**Exercise aim**. Rewrite the rows from the first line through the line containing "Action: coord(75,397)", substituting "caption" for "label" and keeping all else unchanged. Omit the pictures.

**Records for the task**.
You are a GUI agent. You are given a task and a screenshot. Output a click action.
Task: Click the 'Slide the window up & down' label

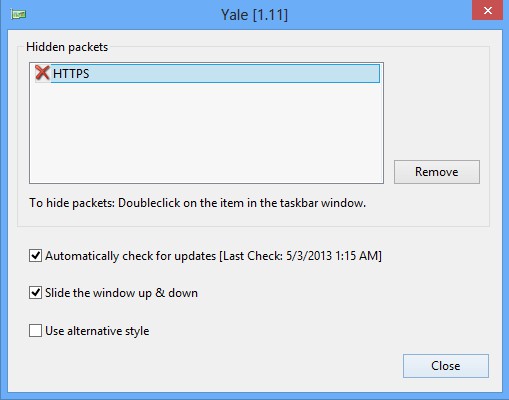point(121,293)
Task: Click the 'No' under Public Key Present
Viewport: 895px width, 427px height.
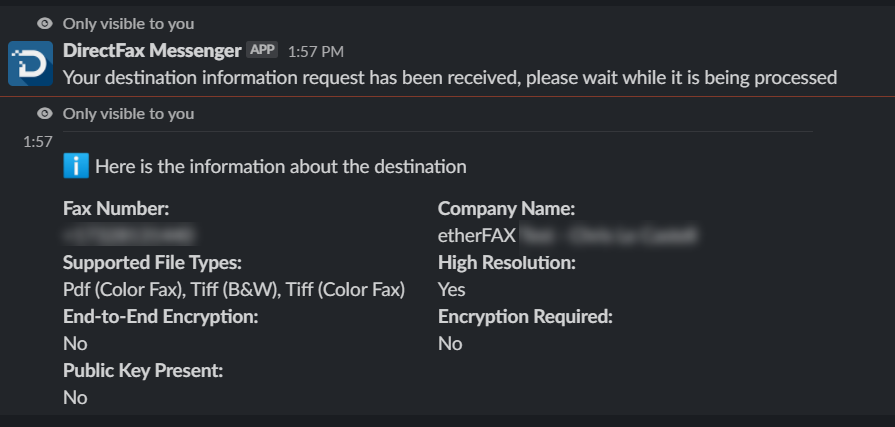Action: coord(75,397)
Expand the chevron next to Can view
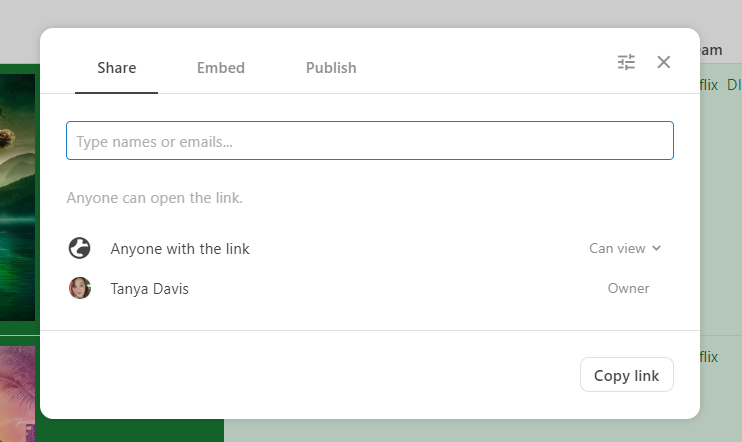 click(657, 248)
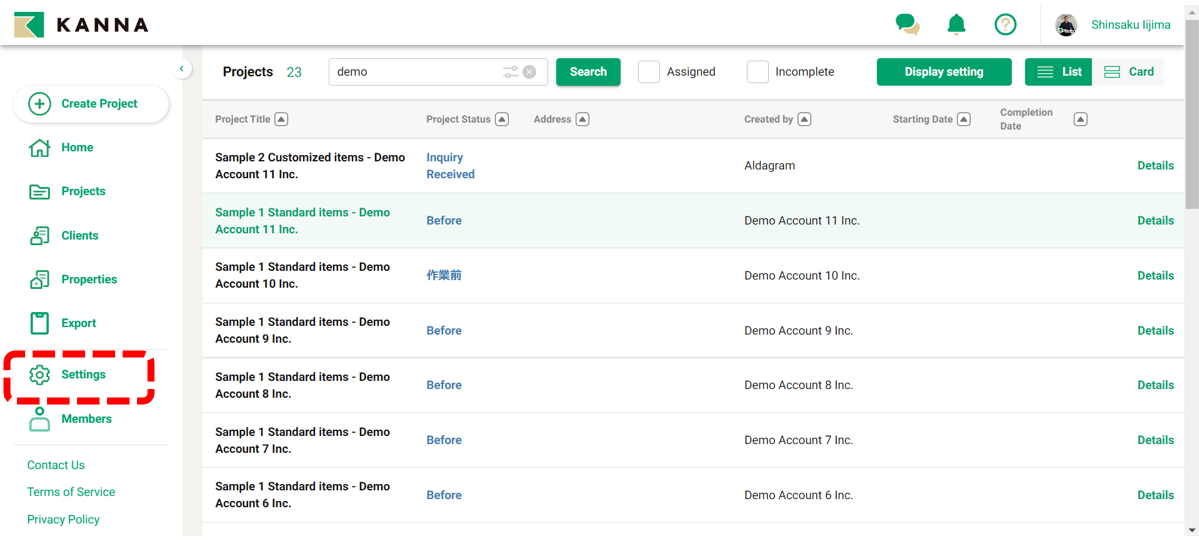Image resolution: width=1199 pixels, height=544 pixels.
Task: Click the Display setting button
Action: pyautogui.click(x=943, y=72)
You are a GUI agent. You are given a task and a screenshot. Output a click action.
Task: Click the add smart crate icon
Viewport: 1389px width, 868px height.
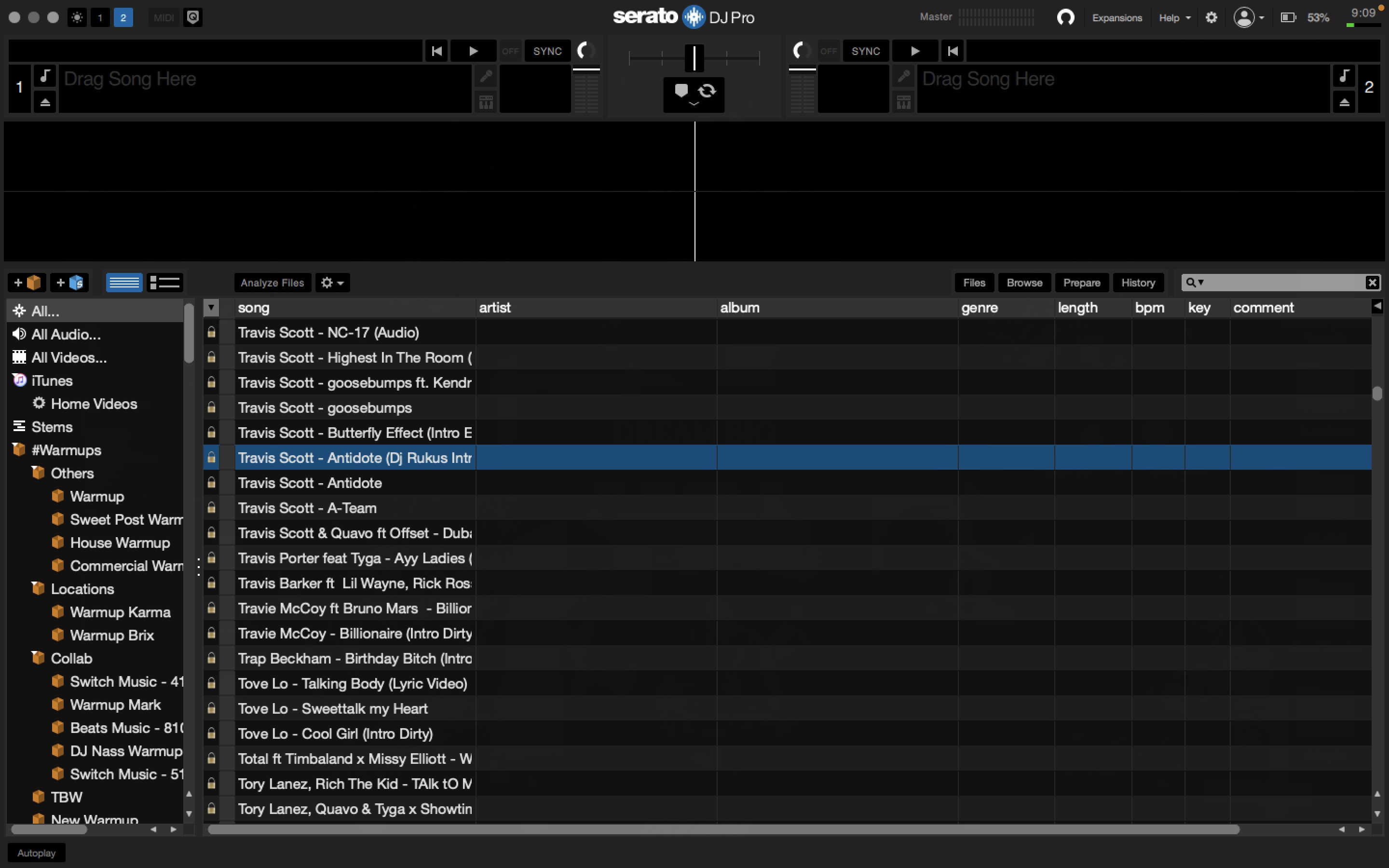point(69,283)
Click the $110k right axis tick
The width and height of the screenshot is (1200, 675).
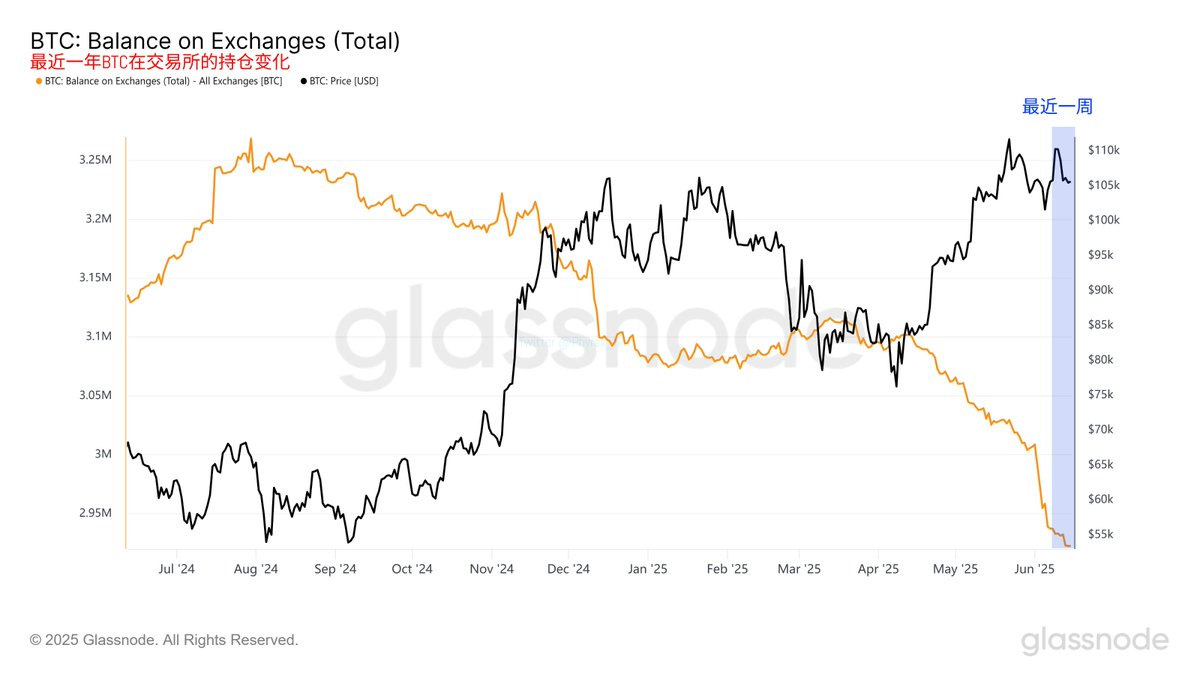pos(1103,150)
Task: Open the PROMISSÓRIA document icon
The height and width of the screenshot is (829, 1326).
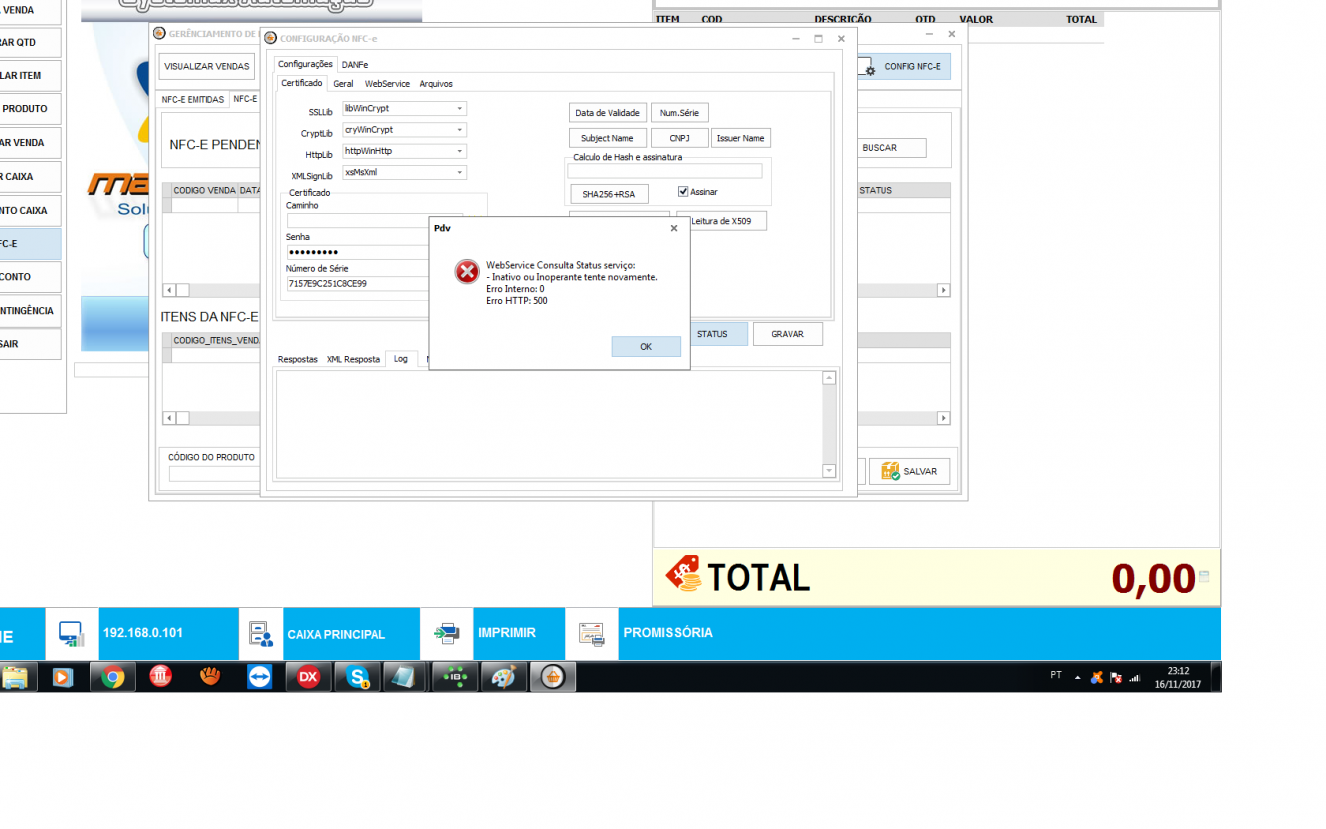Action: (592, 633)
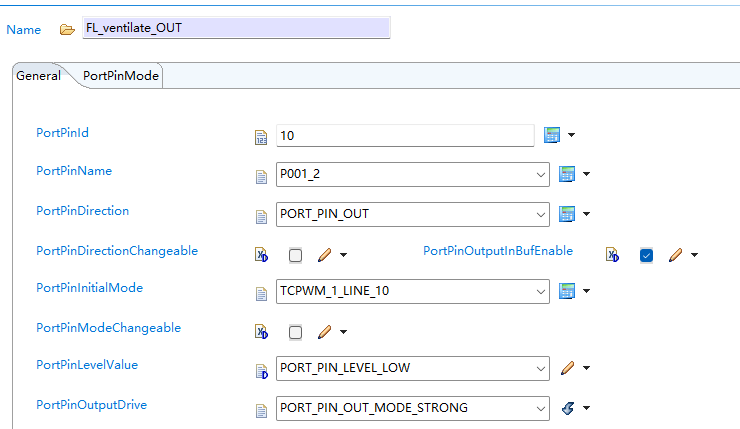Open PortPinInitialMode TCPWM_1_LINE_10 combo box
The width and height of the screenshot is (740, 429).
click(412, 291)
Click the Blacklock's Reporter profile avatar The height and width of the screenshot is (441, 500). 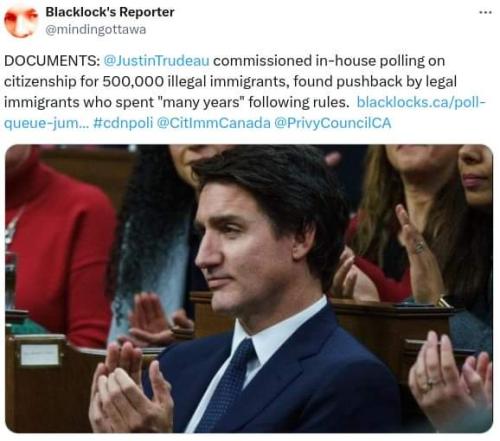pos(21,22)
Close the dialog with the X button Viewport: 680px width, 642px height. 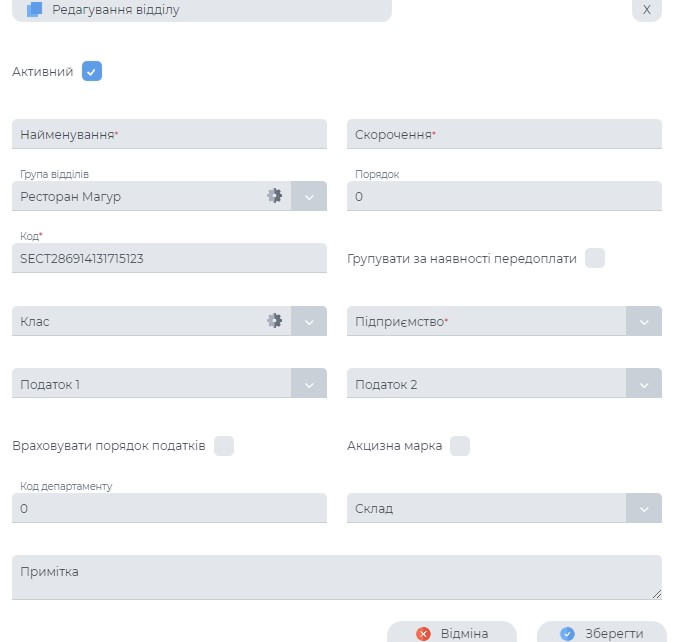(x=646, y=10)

**Worked solution**.
You are a GUI agent. You are given a task and a screenshot. Output a click action.
Task: Click the 'Slide the window up & down' caption

point(121,293)
Task: Click the 'No' under Public Key Present
Viewport: 895px width, 427px height.
Action: coord(75,397)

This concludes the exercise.